Return every one of the records below word for word, with nothing changed.
━━━━━━━━
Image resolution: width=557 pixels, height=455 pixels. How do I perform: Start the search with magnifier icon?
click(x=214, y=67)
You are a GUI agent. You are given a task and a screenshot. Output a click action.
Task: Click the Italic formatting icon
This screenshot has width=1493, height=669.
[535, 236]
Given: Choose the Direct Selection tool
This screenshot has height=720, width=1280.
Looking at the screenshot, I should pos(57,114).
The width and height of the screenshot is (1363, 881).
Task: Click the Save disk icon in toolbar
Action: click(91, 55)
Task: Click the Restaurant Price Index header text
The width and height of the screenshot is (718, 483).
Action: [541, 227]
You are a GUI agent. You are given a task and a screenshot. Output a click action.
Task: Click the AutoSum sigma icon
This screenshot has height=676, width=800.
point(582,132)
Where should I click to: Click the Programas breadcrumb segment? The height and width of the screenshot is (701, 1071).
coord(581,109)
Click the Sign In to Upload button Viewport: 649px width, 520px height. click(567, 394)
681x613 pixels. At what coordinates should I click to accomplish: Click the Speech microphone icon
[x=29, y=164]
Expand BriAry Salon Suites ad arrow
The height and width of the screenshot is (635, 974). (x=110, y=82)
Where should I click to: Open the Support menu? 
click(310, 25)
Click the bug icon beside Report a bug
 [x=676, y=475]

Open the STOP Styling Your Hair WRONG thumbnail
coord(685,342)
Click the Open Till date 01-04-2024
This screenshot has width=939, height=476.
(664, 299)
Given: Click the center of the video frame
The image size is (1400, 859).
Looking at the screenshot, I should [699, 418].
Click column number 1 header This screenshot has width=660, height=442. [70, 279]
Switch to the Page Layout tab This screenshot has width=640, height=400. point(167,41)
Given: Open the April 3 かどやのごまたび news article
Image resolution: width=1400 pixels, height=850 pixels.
━━━━━━━━
Task answer:
Image resolution: width=557 pixels, height=455 pixels. How do I perform: Start the search with magnifier icon?
click(x=214, y=67)
You are a GUI agent. You are given a task and a screenshot. Output a click action.
Task: Click the Italic formatting icon
This screenshot has width=1493, height=669.
[535, 236]
Given: Choose the Direct Selection tool
This screenshot has height=720, width=1280.
Looking at the screenshot, I should pos(57,114).
The width and height of the screenshot is (1363, 881).
Task: Click the Save disk icon in toolbar
Action: click(91, 55)
Task: Click the Restaurant Price Index header text
The width and height of the screenshot is (718, 483).
Action: [541, 227]
You are a GUI agent. You are given a task and a screenshot. Output a click action.
Task: Click the AutoSum sigma icon
This screenshot has height=676, width=800.
point(582,132)
Where should I click to: Click the Programas breadcrumb segment? The height and width of the screenshot is (701, 1071).
coord(581,109)
Click the Sign In to Upload button Viewport: 649px width, 520px height. click(567, 394)
681x613 pixels. At what coordinates should I click to accomplish: Click the Speech microphone icon
[x=29, y=164]
Expand BriAry Salon Suites ad arrow
The height and width of the screenshot is (635, 974). (x=110, y=82)
Where should I click to: Open the Support menu? 
click(310, 25)
Click the bug icon beside Report a bug
 [x=676, y=475]

Open the STOP Styling Your Hair WRONG thumbnail
coord(685,342)
Click the Open Till date 01-04-2024
This screenshot has width=939, height=476.
(664, 299)
Given: Click the center of the video frame
The image size is (1400, 859).
Looking at the screenshot, I should [699, 418].
Click column number 1 header This screenshot has width=660, height=442. [70, 279]
Switch to the Page Layout tab This screenshot has width=640, height=400. point(167,41)
Given: Open the April 3 かどやのごまたび news article
Image resolution: width=1400 pixels, height=850 pixels.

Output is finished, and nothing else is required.